What about poverty in general, then? What has happened to the percentage of Americans regarded as poor? Here's a partial answer:

In the world's biggest economy, one in eight Americans and almost one in four blacks lived in poverty last year, the U.S. Census Bureau said on Tuesday, both ratios virtually unchanged from 2004.

The survey also showed 15.9 percent of the population, or 46.6 million, had no health insurance, up from 15.6 percent in 2004 and an increase for a fifth consecutive year, even as the economy grew at a 3.2 percent clip.

It was the first year since President George W. Bush took office in 2001 that the poverty rate did not increase. As in past years, the figures showed poverty especially concentrated among blacks and Hispanics.

In all, some 37 million Americans, or 12.6 percent, lived below the poverty line, defined as having an annual income around $10,000 for an individual or $20,000 for a family of four. The total showed a decrease of 90,000 from the 2004 figure, which Census Bureau officials said was "statistically insignificant."

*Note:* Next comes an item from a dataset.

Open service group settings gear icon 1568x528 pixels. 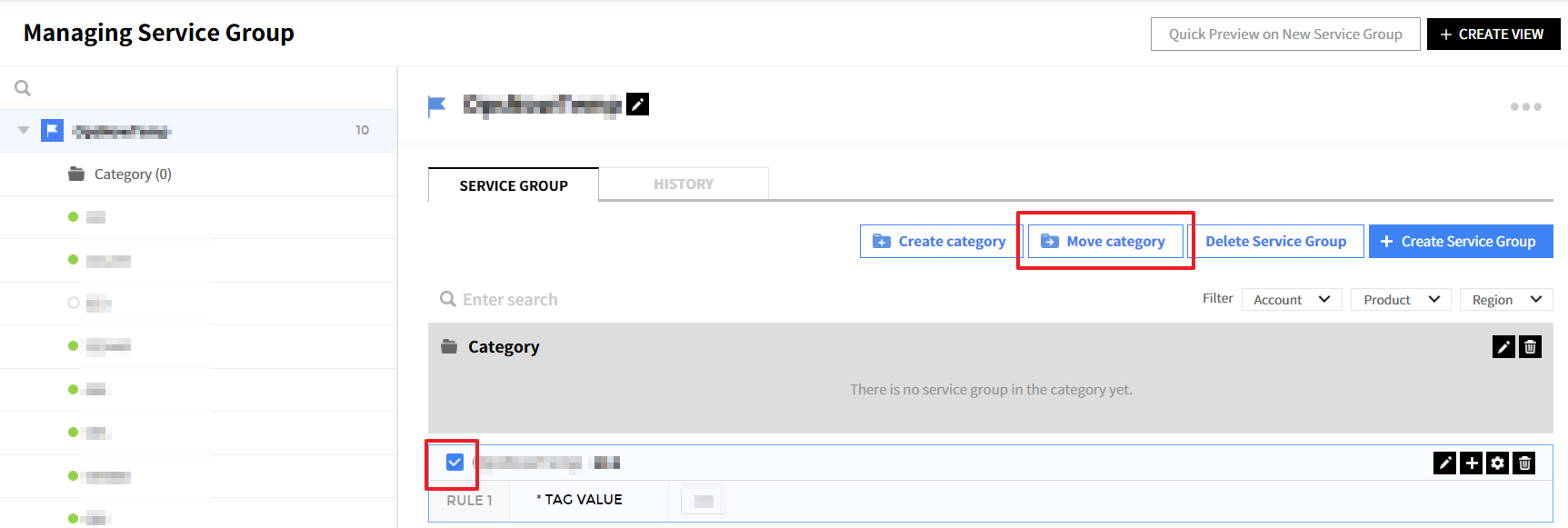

The answer is partial, because these statistics don't include the value of certain government benefits (such as Food Stamps and Medicaid or Medicare payments) while calculating poverty rates, and also partial in the sense that economists always argue about how to measure poverty best. For example, if we used an absolute measure of poverty (something to do with getting the minimum nutrition one needs to survive, perhaps), almost all Americans would be counted among the fairly affluent. But the measure we normally employ is a relative measure of property, telling us how some people do in comparison to the rest of the society.

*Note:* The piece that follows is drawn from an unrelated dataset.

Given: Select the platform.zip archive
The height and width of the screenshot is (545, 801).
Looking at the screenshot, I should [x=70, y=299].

Looking at the incomes of working Americans is important but not the whole economic story here. What has happened to the different ways of making a living? Consider, for example, the division of our national income cake between people who are wage earners and those whose income comes from investments. Though many people get income from both work and investments, the very rich tend to derive most of their incomes from the latter and the very poor, if not on welfare, from the former. So this graph (via a diary on Kos) is interesting:





Click on the graph to see a larger version. What it is telling us is that the American cake is sliced into fairy unequal wedges these days, and that the slices iced with the word "profit" are bigger and more luscious.

And what does this mean in terms of the 2006 elections? Hard to tell, given the tendency for the U.S. to have the best democracy money can buy.